▶ **Records for this task**
┏━━

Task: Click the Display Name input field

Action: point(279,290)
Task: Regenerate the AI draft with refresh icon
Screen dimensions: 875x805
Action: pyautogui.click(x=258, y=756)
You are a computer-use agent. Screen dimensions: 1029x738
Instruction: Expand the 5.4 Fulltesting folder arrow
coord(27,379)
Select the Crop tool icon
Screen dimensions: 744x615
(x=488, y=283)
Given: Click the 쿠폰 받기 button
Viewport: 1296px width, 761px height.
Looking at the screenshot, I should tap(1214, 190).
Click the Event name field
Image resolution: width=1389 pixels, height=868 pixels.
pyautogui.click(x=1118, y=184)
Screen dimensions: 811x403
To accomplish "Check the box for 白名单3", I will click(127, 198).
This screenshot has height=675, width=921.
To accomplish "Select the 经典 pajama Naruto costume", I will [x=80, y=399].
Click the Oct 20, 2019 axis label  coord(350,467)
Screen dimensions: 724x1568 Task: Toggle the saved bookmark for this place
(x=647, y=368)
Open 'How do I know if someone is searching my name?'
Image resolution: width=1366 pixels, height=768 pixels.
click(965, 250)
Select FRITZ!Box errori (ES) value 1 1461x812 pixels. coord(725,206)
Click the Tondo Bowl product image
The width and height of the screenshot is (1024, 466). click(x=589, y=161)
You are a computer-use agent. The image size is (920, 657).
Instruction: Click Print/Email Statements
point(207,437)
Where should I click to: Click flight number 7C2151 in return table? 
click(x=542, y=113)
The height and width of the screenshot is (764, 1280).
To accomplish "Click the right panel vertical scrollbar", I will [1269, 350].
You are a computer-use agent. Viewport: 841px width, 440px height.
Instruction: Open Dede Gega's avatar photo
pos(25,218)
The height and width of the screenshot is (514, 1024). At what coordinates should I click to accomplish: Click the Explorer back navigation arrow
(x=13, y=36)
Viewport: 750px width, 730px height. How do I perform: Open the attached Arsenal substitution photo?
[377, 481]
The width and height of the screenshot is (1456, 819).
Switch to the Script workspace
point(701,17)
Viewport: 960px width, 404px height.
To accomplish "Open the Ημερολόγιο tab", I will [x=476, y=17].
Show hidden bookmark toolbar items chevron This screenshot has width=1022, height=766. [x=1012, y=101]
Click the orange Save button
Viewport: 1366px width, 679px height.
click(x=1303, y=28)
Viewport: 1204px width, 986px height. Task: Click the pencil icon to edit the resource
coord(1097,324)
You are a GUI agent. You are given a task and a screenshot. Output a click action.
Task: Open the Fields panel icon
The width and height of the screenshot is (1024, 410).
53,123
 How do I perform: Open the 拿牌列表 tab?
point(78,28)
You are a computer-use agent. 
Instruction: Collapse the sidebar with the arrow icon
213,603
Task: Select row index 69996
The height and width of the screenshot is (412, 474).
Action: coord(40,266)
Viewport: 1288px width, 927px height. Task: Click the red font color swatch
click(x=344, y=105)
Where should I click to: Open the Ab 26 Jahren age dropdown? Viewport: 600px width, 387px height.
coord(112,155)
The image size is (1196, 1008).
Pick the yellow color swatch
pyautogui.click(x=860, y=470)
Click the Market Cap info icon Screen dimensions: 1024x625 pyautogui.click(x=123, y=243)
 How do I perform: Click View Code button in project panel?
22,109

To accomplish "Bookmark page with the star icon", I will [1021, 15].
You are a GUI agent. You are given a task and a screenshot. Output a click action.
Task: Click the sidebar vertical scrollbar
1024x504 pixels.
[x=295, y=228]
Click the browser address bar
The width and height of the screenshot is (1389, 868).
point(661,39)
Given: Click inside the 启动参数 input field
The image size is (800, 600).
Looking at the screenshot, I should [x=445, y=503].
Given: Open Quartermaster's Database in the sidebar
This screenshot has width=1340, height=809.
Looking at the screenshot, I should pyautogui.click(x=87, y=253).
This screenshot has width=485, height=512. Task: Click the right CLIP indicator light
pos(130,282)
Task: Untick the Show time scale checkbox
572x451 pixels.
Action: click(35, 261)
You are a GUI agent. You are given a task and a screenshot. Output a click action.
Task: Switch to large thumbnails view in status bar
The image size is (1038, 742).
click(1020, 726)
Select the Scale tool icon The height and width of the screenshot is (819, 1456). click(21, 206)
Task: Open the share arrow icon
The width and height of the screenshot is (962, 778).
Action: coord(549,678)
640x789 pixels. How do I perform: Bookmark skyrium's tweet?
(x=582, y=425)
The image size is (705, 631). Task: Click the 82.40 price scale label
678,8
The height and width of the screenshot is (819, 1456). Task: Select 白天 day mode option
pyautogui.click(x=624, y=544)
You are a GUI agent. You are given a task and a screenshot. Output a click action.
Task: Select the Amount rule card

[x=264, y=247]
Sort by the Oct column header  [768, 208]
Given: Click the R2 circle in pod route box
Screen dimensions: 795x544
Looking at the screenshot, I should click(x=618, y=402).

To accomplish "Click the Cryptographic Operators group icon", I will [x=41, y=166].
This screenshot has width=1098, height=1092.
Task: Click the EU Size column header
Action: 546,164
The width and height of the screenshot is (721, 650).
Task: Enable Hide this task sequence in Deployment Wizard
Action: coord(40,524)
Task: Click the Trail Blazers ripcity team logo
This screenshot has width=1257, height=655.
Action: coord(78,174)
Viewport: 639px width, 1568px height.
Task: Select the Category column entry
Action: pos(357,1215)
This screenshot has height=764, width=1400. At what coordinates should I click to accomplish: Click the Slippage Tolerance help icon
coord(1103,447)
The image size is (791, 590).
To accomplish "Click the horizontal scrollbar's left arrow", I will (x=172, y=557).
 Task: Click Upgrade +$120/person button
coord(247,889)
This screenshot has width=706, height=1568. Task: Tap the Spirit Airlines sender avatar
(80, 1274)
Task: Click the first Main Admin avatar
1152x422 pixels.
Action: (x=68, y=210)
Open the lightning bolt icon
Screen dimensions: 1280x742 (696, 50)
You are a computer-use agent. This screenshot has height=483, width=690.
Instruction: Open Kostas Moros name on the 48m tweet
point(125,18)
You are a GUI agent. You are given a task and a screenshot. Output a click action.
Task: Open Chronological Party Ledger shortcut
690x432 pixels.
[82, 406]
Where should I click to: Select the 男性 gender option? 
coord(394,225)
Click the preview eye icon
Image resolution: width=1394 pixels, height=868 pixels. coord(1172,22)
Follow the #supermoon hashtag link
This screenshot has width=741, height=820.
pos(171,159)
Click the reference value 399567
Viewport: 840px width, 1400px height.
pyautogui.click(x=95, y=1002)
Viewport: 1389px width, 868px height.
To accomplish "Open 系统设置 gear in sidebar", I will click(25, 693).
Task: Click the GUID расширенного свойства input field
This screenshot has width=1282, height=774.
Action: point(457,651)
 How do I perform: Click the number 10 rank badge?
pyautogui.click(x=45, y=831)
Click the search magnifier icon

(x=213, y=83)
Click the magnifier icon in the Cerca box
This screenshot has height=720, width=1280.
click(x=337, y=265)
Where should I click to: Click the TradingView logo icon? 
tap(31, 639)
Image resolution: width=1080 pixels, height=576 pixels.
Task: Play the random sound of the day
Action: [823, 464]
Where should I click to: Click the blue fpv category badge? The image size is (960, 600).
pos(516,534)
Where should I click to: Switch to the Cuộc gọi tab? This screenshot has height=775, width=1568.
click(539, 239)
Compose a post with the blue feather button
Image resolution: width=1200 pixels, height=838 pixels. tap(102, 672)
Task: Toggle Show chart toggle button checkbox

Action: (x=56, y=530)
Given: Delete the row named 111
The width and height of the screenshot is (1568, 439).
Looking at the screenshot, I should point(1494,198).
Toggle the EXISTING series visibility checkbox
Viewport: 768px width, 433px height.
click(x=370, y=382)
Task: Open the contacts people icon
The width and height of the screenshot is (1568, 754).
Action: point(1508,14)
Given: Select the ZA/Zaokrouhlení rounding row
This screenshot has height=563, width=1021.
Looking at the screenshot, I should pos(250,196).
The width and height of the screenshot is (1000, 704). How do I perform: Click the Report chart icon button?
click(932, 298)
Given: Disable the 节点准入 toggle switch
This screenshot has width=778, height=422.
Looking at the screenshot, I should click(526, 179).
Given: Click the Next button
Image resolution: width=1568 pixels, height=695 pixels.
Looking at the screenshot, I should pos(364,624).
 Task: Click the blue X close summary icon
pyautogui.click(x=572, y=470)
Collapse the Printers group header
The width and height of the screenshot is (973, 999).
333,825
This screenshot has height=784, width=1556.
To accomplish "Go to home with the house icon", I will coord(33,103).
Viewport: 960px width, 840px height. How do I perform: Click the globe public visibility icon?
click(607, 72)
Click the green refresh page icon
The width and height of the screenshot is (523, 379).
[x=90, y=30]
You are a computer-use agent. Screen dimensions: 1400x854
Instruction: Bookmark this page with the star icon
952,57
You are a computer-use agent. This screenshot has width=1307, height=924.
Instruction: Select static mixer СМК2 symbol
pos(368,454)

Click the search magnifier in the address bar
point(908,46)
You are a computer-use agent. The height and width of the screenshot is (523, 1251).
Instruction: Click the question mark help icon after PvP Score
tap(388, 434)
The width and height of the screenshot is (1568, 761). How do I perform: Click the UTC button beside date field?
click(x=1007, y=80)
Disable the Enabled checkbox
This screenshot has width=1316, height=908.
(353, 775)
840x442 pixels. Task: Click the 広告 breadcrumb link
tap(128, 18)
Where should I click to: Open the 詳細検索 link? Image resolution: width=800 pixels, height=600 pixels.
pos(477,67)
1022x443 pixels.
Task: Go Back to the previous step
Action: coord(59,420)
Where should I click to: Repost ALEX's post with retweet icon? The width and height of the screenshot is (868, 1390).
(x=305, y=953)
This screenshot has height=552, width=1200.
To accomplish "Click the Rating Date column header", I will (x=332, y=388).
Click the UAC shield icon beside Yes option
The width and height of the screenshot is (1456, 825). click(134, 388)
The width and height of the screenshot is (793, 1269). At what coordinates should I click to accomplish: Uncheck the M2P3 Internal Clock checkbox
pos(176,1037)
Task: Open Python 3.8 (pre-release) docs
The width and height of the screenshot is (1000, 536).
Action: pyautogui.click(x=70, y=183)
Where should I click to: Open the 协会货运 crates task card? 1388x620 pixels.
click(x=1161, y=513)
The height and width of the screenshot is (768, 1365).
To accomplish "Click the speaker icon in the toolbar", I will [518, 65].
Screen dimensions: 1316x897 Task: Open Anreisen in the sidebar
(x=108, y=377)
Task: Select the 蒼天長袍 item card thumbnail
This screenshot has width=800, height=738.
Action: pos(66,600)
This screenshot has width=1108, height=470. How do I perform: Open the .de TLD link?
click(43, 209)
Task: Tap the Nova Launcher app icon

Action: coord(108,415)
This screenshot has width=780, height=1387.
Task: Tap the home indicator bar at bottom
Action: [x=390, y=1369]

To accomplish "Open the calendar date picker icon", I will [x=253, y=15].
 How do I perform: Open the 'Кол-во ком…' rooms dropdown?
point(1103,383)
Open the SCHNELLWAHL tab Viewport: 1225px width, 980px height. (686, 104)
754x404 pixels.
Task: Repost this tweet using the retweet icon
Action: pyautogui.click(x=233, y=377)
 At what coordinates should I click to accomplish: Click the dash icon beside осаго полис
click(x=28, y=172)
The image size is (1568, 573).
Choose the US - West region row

┗━━

Please copy out the rows verbatim, starting at the line that contains "The image size is (705, 631)." and ending at the line that contains "Action: pos(357,1215)", with both of those lines included.

▶ **The output**
The image size is (705, 631). Task: Click the 82.40 price scale label
678,8
The height and width of the screenshot is (819, 1456). Task: Select 白天 day mode option
pyautogui.click(x=624, y=544)
You are a GUI agent. You are given a task and a screenshot. Output a click action.
Task: Select the Amount rule card

[x=264, y=247]
Sort by the Oct column header  [768, 208]
Given: Click the R2 circle in pod route box
Screen dimensions: 795x544
Looking at the screenshot, I should click(x=618, y=402).

To accomplish "Click the Cryptographic Operators group icon", I will [x=41, y=166].
This screenshot has width=1098, height=1092.
Task: Click the EU Size column header
Action: 546,164
The width and height of the screenshot is (721, 650).
Task: Enable Hide this task sequence in Deployment Wizard
Action: coord(40,524)
Task: Click the Trail Blazers ripcity team logo
This screenshot has width=1257, height=655.
Action: coord(78,174)
Viewport: 639px width, 1568px height.
Task: Select the Category column entry
Action: pos(357,1215)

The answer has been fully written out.